Pertanyaan Diana terus berenang dalam otaknya. Menancap sangat dalam kesunyian. Irene duduk di sana, memikirkan kemarahan Diana. Sampai akhirnya Arkaan dan Tomi puas memukul tikus yang bermunculan dengan tongkat khusus. Tawa mereka riang, kontras dengan Irene yang bersaput mendung. Mereka tidak langsung pulang. Giliran Irene yang mengasuh anaknya sementara Arkaan mengisi tenaganya.
Dia melamun lagi saat menatap barisan toko saat mobil SUV Arkaan menyintas ke arah apartemennya. Tomi baru saja tertidur, pulas sekali dan menggenggam pistol mainan yang dibelikan Arkaan di Time Zone.
Sejujurnya, dia tidak bermaksud menghancurkan hubungan Arkaan dan Diana. Dia lupa kalau Arkaan punya kehidupan lain. Wajar kalau kekasih Arkaan kesal.
Hampir setiap hari Arkaan mampir ke apartemen, membelikan sesuatu yang tidak diminta Irene. Terkadang mereka makan di luar, kadang mengantar Irene ke tempat kerja. Tak heran bara api membabat habis kesabaran Diana.
Namun, Irene tidak bisa menepis kehadiran Arkaan. Pemuda itu bisa membuatnya tertawa bebas. Apalagi Tomi sering menanyakan baba-nya jika Arkaan tidak kunjung main ke apartemen.
Wanita itu semakin tidak enak. Kepikiran bahwa selama ini dia menjadi parasit. Tetapi Irene harus bertahan sedikit lagi. Wanita itu tidak ada yang bisa menopang selain Arkaan dari segi finansial dan tempat tinggal. Sampai dia cukup punya uang, akan dia ganti semua yang diberikan Arkaan.
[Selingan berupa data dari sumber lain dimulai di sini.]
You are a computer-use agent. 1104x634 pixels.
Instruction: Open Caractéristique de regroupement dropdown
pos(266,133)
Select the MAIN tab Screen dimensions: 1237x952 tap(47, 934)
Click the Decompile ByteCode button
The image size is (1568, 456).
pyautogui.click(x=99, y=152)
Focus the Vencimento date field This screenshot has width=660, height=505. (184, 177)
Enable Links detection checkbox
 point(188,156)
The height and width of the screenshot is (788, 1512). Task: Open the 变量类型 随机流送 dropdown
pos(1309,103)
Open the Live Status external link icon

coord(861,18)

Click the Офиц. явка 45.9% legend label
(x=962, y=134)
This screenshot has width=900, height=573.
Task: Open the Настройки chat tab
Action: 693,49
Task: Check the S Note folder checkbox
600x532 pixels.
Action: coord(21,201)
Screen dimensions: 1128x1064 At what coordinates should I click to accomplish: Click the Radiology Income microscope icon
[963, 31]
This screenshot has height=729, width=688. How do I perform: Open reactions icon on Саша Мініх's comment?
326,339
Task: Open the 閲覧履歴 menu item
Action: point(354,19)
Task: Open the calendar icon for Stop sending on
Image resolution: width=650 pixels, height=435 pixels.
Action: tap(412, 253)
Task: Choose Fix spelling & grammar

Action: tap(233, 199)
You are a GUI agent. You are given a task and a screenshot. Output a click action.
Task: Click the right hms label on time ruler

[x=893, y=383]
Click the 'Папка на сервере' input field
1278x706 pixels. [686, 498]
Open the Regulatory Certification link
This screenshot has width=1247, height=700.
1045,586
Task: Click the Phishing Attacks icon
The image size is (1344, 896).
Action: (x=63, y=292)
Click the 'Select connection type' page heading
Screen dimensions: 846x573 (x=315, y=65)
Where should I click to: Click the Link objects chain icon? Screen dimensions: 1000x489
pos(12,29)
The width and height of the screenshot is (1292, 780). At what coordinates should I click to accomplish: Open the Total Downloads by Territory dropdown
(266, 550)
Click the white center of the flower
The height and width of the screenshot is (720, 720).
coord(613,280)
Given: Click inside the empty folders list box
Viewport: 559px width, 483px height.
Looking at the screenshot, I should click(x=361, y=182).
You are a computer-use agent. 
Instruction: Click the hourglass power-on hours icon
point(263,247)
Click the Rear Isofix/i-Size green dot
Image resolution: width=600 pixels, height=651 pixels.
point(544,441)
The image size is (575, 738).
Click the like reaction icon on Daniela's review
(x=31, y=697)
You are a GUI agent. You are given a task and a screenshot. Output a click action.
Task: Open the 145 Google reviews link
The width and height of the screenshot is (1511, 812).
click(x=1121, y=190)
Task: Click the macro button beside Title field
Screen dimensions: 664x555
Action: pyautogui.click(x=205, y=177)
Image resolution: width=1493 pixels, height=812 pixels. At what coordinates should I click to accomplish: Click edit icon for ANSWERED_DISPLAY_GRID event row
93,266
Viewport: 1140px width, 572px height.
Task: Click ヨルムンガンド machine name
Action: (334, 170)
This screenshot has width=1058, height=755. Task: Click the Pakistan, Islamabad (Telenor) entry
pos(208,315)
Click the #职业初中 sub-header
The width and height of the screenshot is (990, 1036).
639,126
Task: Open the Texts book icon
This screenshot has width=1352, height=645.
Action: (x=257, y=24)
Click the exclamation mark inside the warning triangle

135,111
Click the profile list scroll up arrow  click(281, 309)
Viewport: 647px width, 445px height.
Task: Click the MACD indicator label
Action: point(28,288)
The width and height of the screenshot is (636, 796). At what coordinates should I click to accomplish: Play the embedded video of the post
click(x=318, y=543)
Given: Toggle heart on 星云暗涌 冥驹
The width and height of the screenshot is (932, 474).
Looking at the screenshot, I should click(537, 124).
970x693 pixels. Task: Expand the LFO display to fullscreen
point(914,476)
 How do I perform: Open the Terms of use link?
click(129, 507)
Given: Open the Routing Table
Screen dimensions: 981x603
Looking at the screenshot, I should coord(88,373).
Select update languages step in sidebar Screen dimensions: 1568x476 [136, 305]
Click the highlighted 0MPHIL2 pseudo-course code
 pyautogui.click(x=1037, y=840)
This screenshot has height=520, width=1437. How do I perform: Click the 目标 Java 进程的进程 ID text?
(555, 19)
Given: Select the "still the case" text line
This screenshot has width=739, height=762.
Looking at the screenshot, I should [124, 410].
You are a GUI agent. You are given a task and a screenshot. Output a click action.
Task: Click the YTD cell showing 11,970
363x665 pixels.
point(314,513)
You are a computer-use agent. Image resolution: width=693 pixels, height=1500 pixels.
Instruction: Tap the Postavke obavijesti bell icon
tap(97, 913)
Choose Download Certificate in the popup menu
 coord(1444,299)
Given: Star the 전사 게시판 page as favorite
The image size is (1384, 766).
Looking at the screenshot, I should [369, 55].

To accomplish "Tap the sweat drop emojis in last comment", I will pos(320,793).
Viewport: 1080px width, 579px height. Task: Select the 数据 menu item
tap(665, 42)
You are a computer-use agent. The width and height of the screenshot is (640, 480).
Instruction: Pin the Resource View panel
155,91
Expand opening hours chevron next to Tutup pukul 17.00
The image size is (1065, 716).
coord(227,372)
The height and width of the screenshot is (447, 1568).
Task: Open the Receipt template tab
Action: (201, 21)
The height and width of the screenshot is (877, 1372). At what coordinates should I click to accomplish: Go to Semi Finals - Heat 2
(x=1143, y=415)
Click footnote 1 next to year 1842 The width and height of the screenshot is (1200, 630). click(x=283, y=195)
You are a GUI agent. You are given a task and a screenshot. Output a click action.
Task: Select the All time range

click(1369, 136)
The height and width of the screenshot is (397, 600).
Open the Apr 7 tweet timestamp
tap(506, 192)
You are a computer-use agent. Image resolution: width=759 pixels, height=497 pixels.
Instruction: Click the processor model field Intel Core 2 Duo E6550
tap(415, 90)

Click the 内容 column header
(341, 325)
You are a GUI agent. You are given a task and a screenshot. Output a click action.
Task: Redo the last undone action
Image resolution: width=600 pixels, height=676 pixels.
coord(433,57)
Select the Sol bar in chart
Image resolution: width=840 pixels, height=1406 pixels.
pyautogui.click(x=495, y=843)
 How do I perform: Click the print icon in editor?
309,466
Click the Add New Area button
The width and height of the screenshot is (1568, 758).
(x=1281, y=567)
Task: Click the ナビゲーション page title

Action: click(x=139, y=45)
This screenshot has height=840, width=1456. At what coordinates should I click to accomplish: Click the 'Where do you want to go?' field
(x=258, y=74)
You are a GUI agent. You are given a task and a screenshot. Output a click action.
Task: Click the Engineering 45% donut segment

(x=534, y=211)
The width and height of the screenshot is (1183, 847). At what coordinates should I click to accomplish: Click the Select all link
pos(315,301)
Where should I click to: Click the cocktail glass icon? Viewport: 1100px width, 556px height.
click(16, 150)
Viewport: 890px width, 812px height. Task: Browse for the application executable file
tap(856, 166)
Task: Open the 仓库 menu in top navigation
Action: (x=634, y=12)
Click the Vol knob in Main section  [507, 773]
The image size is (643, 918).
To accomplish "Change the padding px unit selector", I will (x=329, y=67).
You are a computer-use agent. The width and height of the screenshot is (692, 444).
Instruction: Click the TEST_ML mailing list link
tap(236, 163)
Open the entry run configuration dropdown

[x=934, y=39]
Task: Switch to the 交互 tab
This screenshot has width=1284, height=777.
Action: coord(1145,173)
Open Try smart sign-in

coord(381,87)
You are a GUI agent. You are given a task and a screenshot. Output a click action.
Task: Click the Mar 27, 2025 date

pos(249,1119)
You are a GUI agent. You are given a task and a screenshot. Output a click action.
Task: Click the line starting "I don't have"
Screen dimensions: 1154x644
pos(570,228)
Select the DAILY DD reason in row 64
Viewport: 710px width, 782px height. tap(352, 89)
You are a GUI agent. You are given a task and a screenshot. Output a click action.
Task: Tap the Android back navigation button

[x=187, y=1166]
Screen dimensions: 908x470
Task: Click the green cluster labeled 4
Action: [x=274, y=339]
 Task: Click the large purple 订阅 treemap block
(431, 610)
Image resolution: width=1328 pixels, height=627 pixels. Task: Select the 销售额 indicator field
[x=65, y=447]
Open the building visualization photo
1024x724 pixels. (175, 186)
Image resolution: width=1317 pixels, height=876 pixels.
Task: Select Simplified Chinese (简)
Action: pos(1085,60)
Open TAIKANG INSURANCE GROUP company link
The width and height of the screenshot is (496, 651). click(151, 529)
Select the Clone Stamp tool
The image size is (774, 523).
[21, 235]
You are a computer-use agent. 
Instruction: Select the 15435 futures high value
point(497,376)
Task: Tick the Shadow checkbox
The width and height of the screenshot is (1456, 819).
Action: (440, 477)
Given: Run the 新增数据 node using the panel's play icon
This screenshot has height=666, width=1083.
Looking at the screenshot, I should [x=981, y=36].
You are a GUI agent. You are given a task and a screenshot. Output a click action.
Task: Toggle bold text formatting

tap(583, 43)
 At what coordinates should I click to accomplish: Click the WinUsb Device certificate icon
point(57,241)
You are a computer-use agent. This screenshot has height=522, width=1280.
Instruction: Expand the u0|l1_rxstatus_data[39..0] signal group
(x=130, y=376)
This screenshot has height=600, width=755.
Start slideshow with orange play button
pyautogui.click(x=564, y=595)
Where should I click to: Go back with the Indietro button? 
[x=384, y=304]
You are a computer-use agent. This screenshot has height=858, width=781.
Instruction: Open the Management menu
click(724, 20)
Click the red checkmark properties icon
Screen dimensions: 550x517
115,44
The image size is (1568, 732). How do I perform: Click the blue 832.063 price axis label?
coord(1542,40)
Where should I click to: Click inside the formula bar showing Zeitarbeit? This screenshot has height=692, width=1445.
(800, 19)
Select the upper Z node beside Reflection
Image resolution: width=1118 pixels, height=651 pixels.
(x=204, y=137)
“Daniel, lo gak kerepotan mengasuh Tomi?” tanya Irene memecah kesunyian.
“Gak. Gue senang bersama Tomi.”
Arkaan tidak bohong. Anaknya dan Arkaan saling menyukai kehadiran satu sama lain.
“Tetapi lo sudah sering bolos kuliah demi menemani Tomi.”
“Gak masalah.”
Irene mengulas senyum. Arkaan memang seperti itu. Tidak peduli urusan pendidikannya demi melihat orang yang disukainya.
“Gue rasa, sebenarnya Diana sedang membutuhkan waktu khusus hanya bersama lo. Kenapa lo harus melibarkan gue dan Tomi?”
Arkaan melirik. Mulutnya bungkam. Bertanya-tanya dari mana Irene punya pemikiran semacam itu.
“Diana bilang begitu ke lo?”
“Tidak. Ini cuma perasaan gue aja.” Irene membalas dengan cepat. Tangannya terus mengelus puncak kepala anaknya, semakin gugup membahas masalah ini.
“Itu hanya perasaan lo, Mbak Irene. Diana pasti mengerti Tomi butuh perhatian.”
Deru mobil kembali mengisi keheningan di antara mereka. Dari tarikan napas Irene yang berat, menunjukkan bahwa hubungan Diana dan Arkaan tidak sekuat kelihatannya. Irene tidak tahu apa-apa tentang Arkaan semenjak menikah. Tetapi mengingat bagaimana sensitifnya Diana hari ini, Irene jadi tahu bahwa kedua orang itu masih tahap krisis kepercayaan dan sedang membangun komitmen yang lebih dalam.
“Oh, ya,” ujar Irene berlagak ingat sesuatu yang terlupakan. “Bukannya hari ini lo punya rencana nonton film bersama pacar lo? Kenapa jadinya malah lo yang ada di sin nganter kita. Mestinya lo anter Diana kek, pulang ke rumahnya.”